Mientras una candidata lo menciona con naturalidad como referente legítimo, la política ecuatoriana cruza una línea peligrosa, que separa error, de descaro absoluto.
Esa línea fue cruzada el domingo en un debate entre dos perversos párvulos y pasado en una cronología de un cinismo recién entrenado. Con lengua filosa, agresiva, llena de maldad, la candidata Luisa González afirmó —con un “sí” rotundo— que, de llegar a Carondelet, reconocerá a Maduro como presidente legítimo de Venezuela.
No fue un exabrupto. La declaración ocurrió en un momento de supervivencia, cuando el país esperaba respuestas excepcionales frente a la abominable inseguridad que lo azota. Un país sitiado por mafias transnacionales y convertido en campo de batalla de economías criminales sin límites ni escrúpulos. Se esperaba el anuncio de soluciones ante las bombas de tiempo que son el desempleo, el colapso fiscal, el éxodo de jóvenes y la crisis agónica de una nación que se tambalea en su mismo existir.

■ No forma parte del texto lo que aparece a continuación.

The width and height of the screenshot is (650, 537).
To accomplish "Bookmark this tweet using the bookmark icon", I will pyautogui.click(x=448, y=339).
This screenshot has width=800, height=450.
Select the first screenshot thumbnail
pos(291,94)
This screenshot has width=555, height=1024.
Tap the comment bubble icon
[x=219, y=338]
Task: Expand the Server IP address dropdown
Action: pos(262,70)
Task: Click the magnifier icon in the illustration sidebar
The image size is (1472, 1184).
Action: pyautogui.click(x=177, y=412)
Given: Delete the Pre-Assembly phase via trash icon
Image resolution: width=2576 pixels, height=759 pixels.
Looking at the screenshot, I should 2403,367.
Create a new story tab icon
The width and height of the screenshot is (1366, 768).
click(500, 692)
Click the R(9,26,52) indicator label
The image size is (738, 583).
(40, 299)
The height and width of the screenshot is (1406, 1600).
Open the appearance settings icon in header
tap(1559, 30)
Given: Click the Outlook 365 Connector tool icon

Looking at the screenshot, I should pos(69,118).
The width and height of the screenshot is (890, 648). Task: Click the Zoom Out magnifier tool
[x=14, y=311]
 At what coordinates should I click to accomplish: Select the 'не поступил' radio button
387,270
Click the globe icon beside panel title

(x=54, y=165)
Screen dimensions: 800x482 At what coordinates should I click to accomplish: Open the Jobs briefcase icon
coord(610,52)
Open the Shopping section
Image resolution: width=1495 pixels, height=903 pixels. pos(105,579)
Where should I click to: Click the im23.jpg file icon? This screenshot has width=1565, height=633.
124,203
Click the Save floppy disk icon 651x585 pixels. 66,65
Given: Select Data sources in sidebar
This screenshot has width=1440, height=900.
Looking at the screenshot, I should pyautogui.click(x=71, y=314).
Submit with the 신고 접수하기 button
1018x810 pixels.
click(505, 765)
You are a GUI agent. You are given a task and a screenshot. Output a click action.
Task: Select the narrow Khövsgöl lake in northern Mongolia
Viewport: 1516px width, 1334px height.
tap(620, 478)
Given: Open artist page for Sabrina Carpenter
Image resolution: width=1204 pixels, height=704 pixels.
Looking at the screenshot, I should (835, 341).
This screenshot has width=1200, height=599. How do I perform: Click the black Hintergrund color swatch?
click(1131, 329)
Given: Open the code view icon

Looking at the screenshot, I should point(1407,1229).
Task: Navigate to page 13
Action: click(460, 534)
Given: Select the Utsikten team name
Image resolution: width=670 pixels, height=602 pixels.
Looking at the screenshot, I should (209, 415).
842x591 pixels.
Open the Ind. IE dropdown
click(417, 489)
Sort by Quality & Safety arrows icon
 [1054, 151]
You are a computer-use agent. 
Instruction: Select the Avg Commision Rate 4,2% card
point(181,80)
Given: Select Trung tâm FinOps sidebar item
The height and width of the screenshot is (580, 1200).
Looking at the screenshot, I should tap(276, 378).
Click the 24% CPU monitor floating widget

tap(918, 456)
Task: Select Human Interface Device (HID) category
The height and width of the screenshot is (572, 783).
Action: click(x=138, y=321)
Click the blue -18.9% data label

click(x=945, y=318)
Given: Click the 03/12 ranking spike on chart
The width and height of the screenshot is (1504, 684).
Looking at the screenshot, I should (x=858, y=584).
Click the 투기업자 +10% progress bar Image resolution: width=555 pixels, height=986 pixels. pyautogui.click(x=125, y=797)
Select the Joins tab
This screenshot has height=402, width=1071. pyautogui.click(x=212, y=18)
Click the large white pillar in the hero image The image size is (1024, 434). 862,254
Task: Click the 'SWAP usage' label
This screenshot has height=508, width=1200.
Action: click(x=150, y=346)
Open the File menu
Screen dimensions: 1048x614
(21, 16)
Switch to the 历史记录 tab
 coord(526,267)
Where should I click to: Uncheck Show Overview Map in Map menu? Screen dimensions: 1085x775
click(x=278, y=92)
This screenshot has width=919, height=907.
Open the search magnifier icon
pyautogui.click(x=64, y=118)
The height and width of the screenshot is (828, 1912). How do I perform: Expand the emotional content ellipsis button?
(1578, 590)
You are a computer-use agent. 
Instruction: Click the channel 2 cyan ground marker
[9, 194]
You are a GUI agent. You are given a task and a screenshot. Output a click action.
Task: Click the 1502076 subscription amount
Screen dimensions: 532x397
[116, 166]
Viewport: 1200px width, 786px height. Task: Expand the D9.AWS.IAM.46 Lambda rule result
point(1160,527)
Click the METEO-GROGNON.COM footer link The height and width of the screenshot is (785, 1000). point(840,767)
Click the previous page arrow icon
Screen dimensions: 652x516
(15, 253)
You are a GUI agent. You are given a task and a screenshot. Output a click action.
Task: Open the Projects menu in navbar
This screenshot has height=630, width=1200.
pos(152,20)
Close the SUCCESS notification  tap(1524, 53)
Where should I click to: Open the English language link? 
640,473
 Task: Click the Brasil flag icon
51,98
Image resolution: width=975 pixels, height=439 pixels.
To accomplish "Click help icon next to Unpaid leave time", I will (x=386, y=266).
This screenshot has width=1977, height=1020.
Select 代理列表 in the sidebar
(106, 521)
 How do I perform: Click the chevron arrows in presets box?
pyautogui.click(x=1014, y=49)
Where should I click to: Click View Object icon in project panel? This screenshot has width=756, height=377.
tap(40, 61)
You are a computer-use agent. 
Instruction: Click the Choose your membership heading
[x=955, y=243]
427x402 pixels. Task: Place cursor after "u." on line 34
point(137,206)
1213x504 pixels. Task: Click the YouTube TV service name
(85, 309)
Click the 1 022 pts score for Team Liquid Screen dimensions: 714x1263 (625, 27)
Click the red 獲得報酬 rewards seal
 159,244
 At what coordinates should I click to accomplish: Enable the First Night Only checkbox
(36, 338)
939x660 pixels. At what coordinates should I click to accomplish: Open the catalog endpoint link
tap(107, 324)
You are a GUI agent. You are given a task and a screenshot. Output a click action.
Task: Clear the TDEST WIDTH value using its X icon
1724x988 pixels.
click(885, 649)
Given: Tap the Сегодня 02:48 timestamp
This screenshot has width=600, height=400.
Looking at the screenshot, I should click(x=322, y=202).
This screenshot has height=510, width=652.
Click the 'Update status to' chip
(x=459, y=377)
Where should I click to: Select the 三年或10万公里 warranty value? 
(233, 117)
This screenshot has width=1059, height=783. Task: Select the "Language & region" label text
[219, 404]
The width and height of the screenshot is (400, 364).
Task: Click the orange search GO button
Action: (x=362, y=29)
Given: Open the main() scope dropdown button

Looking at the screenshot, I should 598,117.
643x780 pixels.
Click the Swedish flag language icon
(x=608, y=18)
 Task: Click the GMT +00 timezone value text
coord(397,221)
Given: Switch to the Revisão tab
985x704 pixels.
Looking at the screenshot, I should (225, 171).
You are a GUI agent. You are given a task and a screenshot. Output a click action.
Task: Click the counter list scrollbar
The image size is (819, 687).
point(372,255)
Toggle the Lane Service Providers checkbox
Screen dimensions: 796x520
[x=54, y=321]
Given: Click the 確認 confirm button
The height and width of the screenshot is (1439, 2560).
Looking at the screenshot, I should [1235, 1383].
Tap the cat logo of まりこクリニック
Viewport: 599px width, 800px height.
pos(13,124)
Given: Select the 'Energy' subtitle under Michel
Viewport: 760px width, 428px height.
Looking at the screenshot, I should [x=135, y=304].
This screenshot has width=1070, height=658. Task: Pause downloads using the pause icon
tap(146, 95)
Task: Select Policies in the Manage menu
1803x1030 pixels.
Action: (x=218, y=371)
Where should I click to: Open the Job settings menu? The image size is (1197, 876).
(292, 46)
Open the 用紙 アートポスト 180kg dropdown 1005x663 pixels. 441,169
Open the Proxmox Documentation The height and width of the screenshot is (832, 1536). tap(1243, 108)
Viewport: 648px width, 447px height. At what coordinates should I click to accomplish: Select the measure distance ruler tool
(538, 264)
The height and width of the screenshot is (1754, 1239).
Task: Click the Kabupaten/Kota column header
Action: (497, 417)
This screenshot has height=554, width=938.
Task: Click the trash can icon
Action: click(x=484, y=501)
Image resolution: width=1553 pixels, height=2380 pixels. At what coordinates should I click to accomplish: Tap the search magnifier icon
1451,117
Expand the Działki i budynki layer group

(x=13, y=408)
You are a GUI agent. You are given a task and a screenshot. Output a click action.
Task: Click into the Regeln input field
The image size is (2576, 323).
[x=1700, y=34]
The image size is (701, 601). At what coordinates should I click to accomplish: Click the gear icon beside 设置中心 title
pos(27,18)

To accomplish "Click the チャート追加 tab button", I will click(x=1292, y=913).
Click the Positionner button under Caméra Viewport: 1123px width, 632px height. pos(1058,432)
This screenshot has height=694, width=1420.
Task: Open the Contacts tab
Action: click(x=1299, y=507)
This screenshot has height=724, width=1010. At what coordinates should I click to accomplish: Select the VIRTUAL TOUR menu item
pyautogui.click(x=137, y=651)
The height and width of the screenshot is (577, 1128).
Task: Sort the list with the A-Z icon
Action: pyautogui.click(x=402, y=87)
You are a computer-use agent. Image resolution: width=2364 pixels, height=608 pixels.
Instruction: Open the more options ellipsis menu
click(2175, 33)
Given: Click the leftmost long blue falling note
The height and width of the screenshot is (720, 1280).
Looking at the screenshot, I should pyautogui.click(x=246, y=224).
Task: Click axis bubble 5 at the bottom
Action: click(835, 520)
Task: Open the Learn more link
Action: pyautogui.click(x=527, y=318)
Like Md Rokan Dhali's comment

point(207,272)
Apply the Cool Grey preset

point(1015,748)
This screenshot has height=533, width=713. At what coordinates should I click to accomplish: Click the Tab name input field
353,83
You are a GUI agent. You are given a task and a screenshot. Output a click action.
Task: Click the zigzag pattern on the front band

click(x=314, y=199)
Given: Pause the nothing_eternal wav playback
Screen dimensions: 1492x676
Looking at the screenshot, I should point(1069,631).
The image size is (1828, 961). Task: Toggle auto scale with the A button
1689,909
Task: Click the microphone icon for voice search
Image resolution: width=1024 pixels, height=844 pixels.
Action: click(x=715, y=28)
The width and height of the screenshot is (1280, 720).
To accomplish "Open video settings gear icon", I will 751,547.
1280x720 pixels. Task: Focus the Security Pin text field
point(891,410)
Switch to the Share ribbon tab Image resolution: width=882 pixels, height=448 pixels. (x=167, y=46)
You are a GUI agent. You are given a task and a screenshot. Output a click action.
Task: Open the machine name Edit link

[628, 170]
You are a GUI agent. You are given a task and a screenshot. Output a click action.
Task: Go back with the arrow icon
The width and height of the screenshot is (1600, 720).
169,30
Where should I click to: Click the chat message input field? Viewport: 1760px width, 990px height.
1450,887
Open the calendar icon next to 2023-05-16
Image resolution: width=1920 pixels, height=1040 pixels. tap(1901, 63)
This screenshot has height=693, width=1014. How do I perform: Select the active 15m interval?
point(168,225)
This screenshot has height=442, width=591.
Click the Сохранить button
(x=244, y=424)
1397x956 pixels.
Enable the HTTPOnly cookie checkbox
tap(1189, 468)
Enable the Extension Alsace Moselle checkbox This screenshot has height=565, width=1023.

Pareciendo una anécdota, fue en realidad una confesión personal y política. Porque Maduro no es solo un tirano: es el símbolo vivo del colapso democrático regional. Reconocerlo equivale a avalar un régimen que persigue, encarcela, tortura y asesina; que manipula elecciones, aniquila la división de poderes y fuerza a millones de venezolanos al exilio por hambre, miedo o desesperanza. Y más aún: el régimen de Maduro no es solo autoritario, es criminal. Sus vínculos con el narcotráfico, el terrorismo internacional y el crimen organizado están ampliamente demostrados.
Hablar de “soberanía” mientras se rinde pleitesía a ese modelo no es solamente incoherente, sino de incoherencia absoluta; es una estafa del discurso. Un fraude a la confianza pública. Un impudor deliberado que no tiene cabida en un Estado de Derecho. Por eso, cuando alguien que tiene a Maduro como referente aspira a gobernar el Ecuador, la pregunta ya no es “¿por quién vamos a votar?”, sino: “¿por qué seguimos llamando democracia a este juego cínico donde moral y sentido común colapsan?”
Hablar de “democracia republicana”, de “libertades, de “derechos humanos” mientras se reconoce a Maduro no es una contradicción: es una afrenta. Una afrenta a la moral, al sentido común, a la mínima ilustración, y al respeto que merecen los ciudadanos decentes, que —pese a tanto infortunio— siguen siendo mayoría en este país y en cualquier lugar civilizado. Entonces, si el aplauso a Maduro ya no genera escándalo, es porque estamos peligrosamente cerca del punto de no retorno.
Así, el balotaje corre el riesgo de convertirse en una liturgia laica vacía de principios, mientras el narcotráfico reparte cuotas de poder en el Estado ecuatoriano desde Venezuela, y la corrupción garantiza impunidad, también desde allá.
En resumen, cuando el cinismo deja de ser un vicio privado y se convierte en herramienta central de la política, lo que está en juego no es solo quién ganará el poder, sino cuánto cinismo estamos dispuestos a normalizar para que lo gane el peor. O cuánto pundonor nos queda para evitarlo.